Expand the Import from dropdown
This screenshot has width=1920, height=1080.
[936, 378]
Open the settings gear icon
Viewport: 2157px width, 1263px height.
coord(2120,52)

##########

» **ABOUT THIS TASK**
Set down every line of the listing again, exactly.

» **ANSWER SECTION**
Expand the Import from dropdown
This screenshot has width=1920, height=1080.
[936, 378]
Open the settings gear icon
Viewport: 2157px width, 1263px height.
coord(2120,52)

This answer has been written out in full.